PROVIDED DATA START

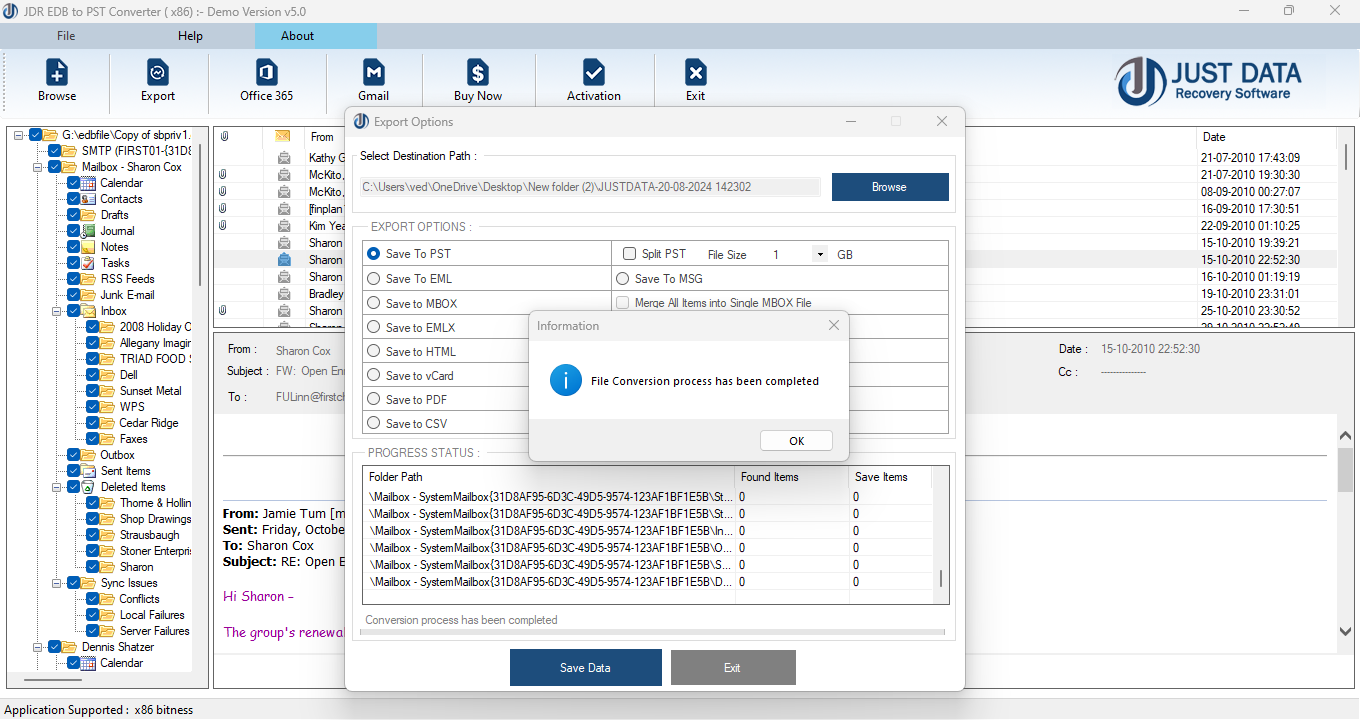Viewport: 1360px width, 720px height.
Task: Click the blue Information dialog icon
Action: click(565, 380)
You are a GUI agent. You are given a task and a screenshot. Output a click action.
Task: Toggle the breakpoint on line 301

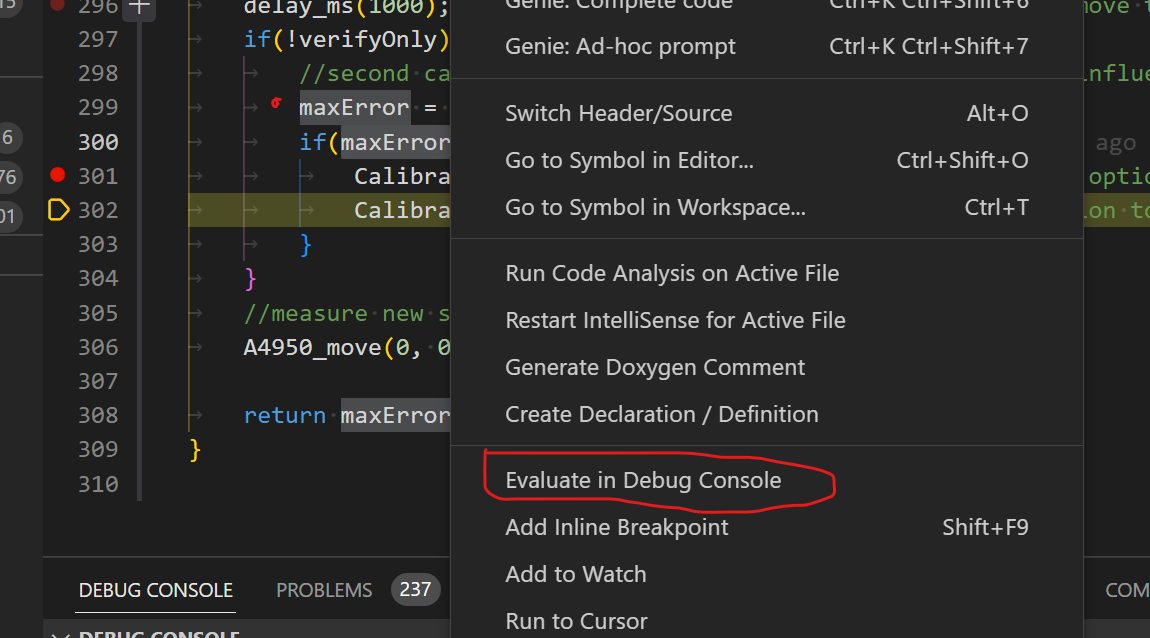pyautogui.click(x=58, y=175)
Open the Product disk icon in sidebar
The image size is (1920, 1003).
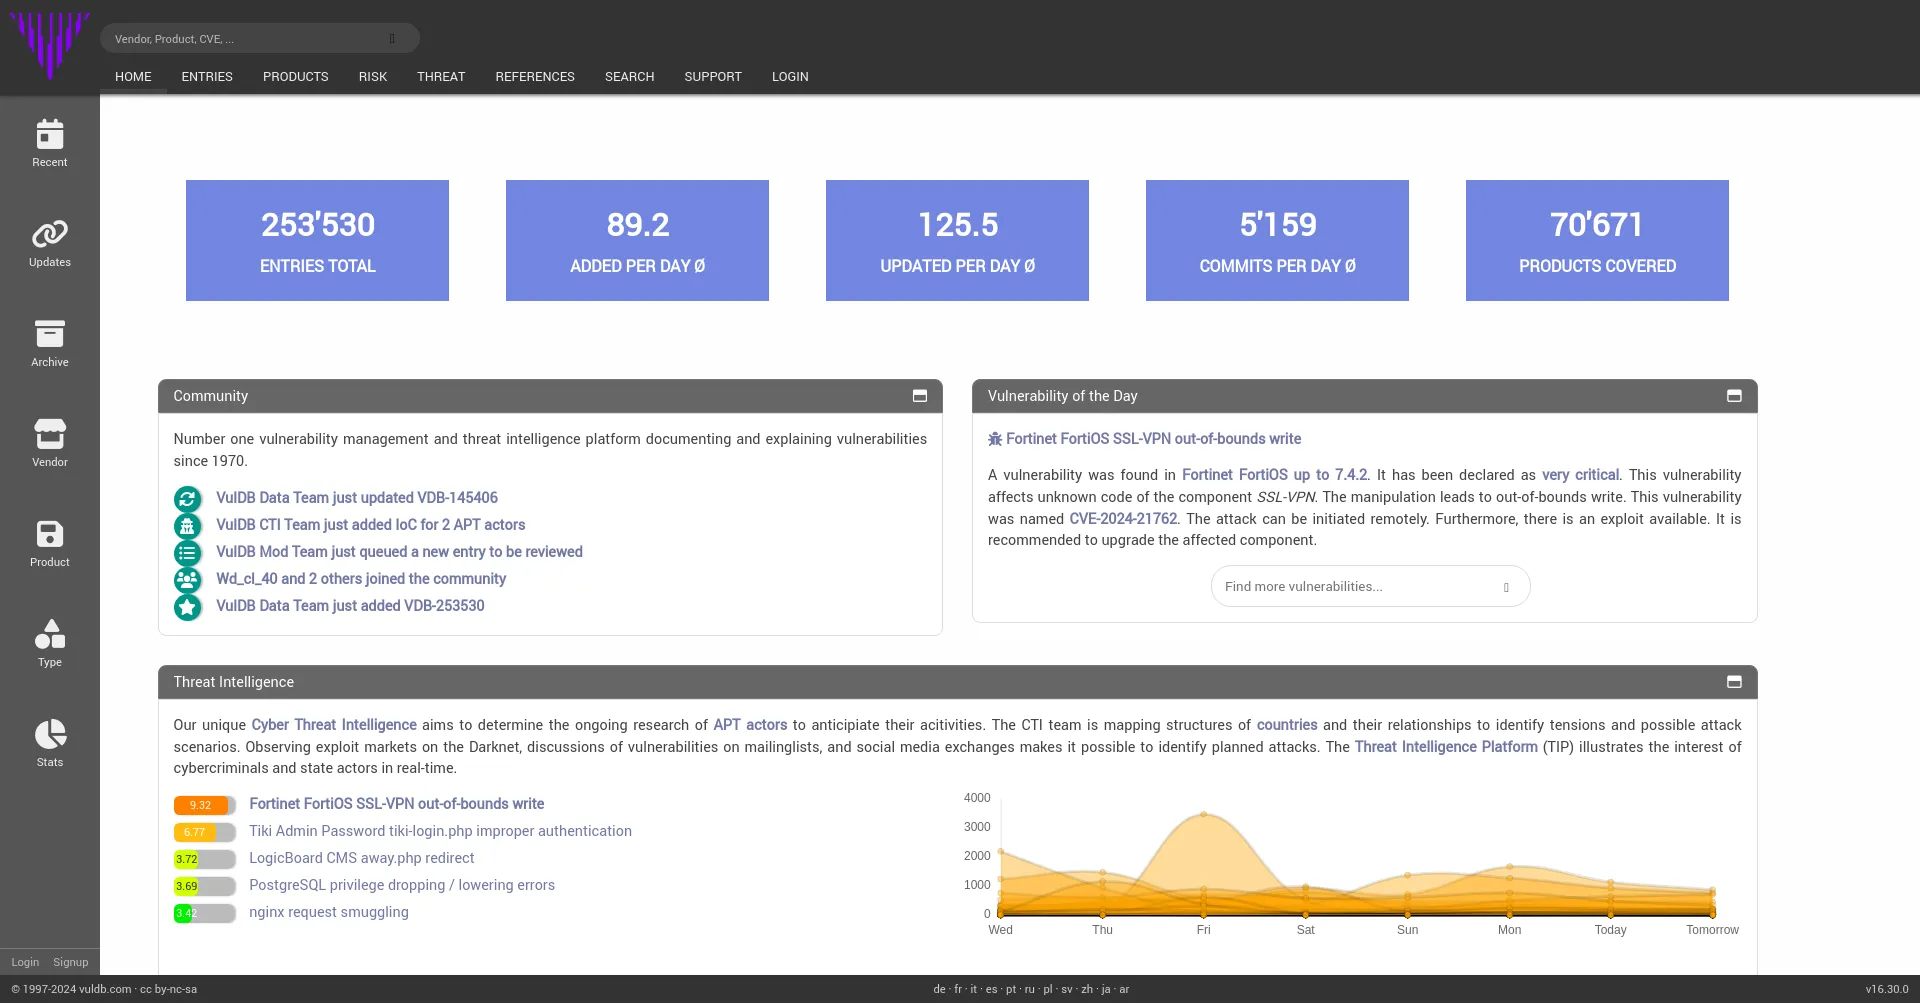(49, 535)
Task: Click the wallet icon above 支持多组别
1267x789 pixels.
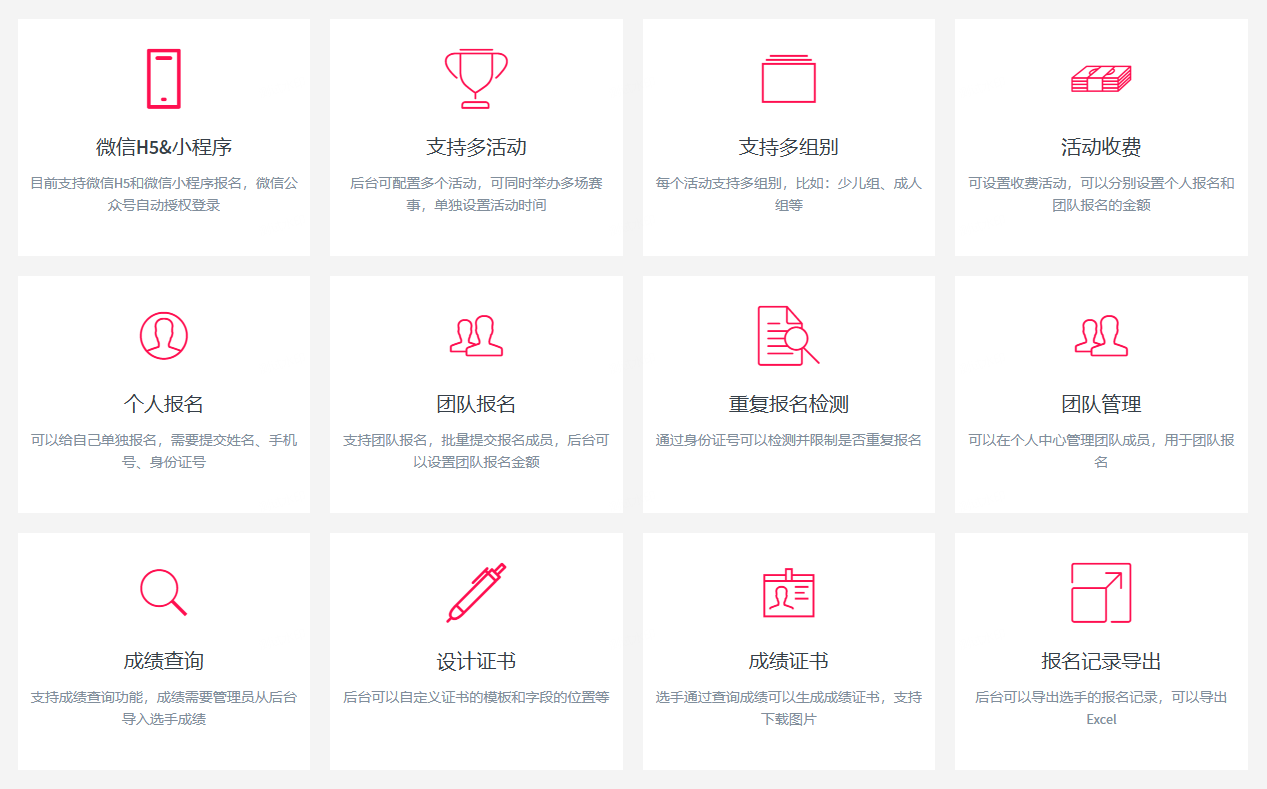Action: (x=789, y=77)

PROVIDED DATA END

WORK TO BE COMPLETED. Please restate word for word the lines above, starting with the line that holds "The image size is (1920, 1003)." and ending with the final line of the records, while leaving out pictures.

TASK RESPONSE.
The image size is (1920, 1003).
(49, 535)
Task: Click the wallet icon above 支持多组别
1267x789 pixels.
Action: (x=789, y=77)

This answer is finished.